My sweet husband did his best to reassure me it would be okay and that it was only temporary, and that the cosmetics could be replaced and worked on. Like always he pointed out everything good about the house, the large yard the extra space the huge school room we would have, how we were right across the street from the gas station, Target, and grocery store, (which by the way have become quite convenient). Never the less nothing he said comforted me. Unfortunately, it was to late as the papers had already been signed.
Things only got worse, when we were about to move in it turned out the inspector who inspected the home really didn't inspect the house as the owner was moving out and he couldn't accurately assess the home. So, when my husband pulled back the wall paper in the kitchen to paint, he was greeted with hundreds of termites. Their colonies were so deep and embedded in the walls that it was beginning to destroy the wall and boards. It was a mess. Our remodeling that we planned to do later was now going to happen a lot sooner.
Every wall was infested with termites. The damage was so bad my husband had to replace all 5 walls in the kitchen, the cabinetry, and boards. When we thought that was the only place he pulled off the mirrors in the living room and bedrooms and they were in there too. Termites everywhere.
We called and had the inspector come back and he apologized and paid for treatment of the home. In total my husband replaced all the walls and boards. It was so gross. This wasn't all he would later be ripping out walls in our bathroom due to black mold that was lurking behind our shower.
During this time the Lord was using it to show and reveal my heart to me.
This whole time I felt justified in my anger towards my husband. Yet the Lord was about to give me a awake up call.
I complained and nagged my husband for choosing such a rotten home and Id pitch a fit when he work long hours and spend every weekend away from us to fix it up and make it livable. Then to make matters worse I'd pick a fight when he got home and argue over his dirty socks left for me to pick up. I really let him have it . I reminded him of his poor decision every time I got the chance.

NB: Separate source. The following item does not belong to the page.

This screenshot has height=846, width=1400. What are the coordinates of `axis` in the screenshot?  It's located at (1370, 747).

One day he brought me over to the house so I could see the nasty termite damage. When I walked in I saw how destructive these little critters were. It was so disgusting to see. I was appalled at the damage they did. That is when god used it as a visual to me of what I was doing to my home. How I was treating my husband that it was similar to the termites eating away the foundation of the home. I was rotting away the bones of my husband as Proverbs says. I was damaging the foundation we had. I was like black mold plaguing my husbands spirit.
Oh gosh my heart sank, even still just the thought has me shaking my head.

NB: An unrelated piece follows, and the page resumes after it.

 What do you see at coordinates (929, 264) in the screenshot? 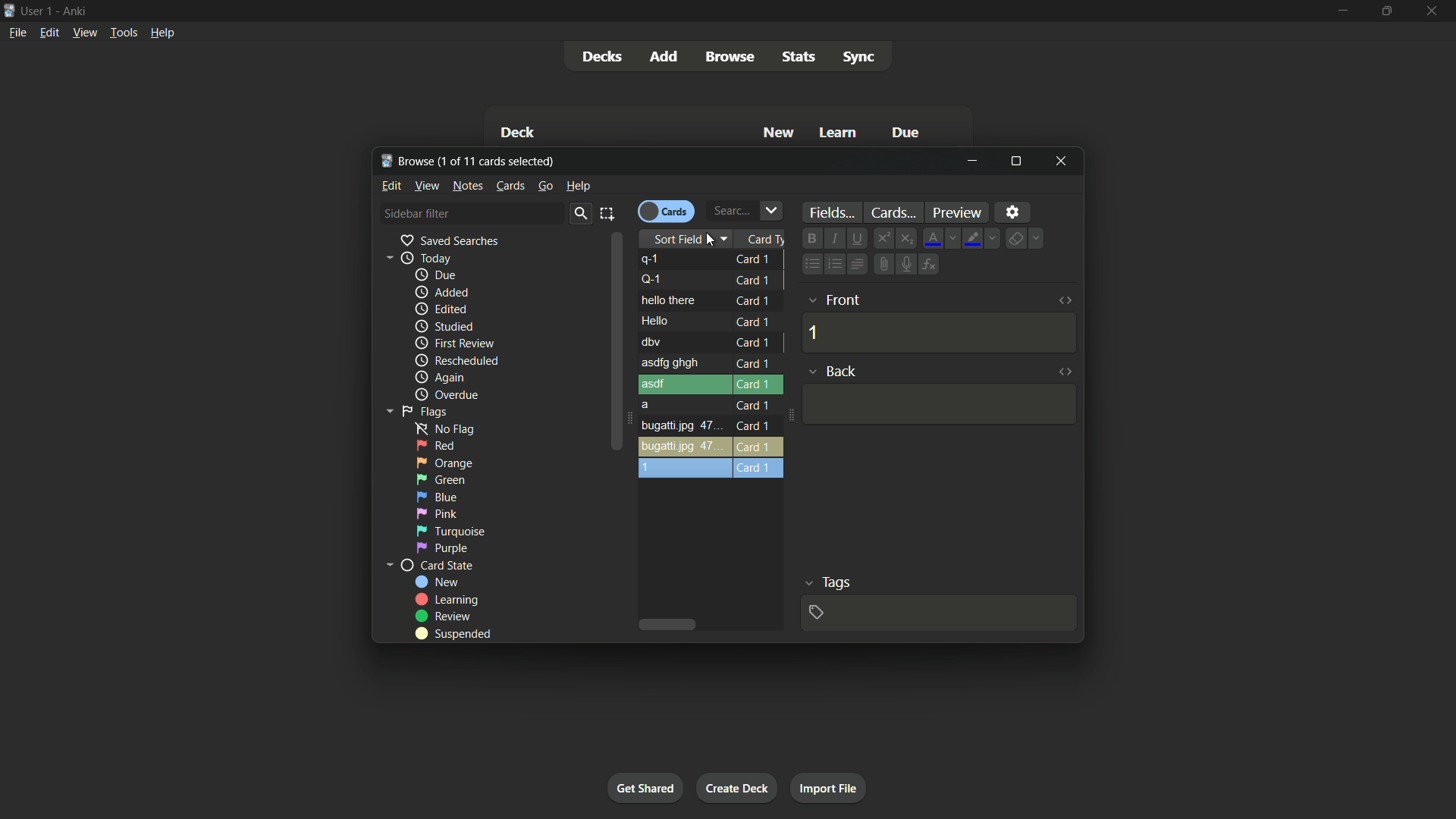
I see `equations` at bounding box center [929, 264].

My heart was just like this home he had chosen. While I was aged in the Lord, I was in dire need of a remodel. For termites and mold had invaded my heart.
From that moment on, I was committed to helping him. I came every night with him to help him paint as the children ran around, we laughed and played enjoying our new home.
Each coat of paint was so symbolic to me. It was as if the Lord was showing me that my husband chose this home because he saw something of value in it. While, it was flawed and while the walls were pulled back and gutted , and as new walls took its place, the Lord showed me this is what Christ has done with me.
That while I was wretched rotten to the core, Jesus chose me he hand picked me to be his, then he took me gutted me out gave to me a New Life and a New Heart. He showed me that I am no longer this old house infested with termites and mold, but rather I am new. Created in his image, I am his masterpiece. I am of worth and value to him.
And while this old house we bought 4 years ago still has work that needs to be done on it often, It serves as a reminder that Jesus isn't done with me yet and that he will complete the work he began in me.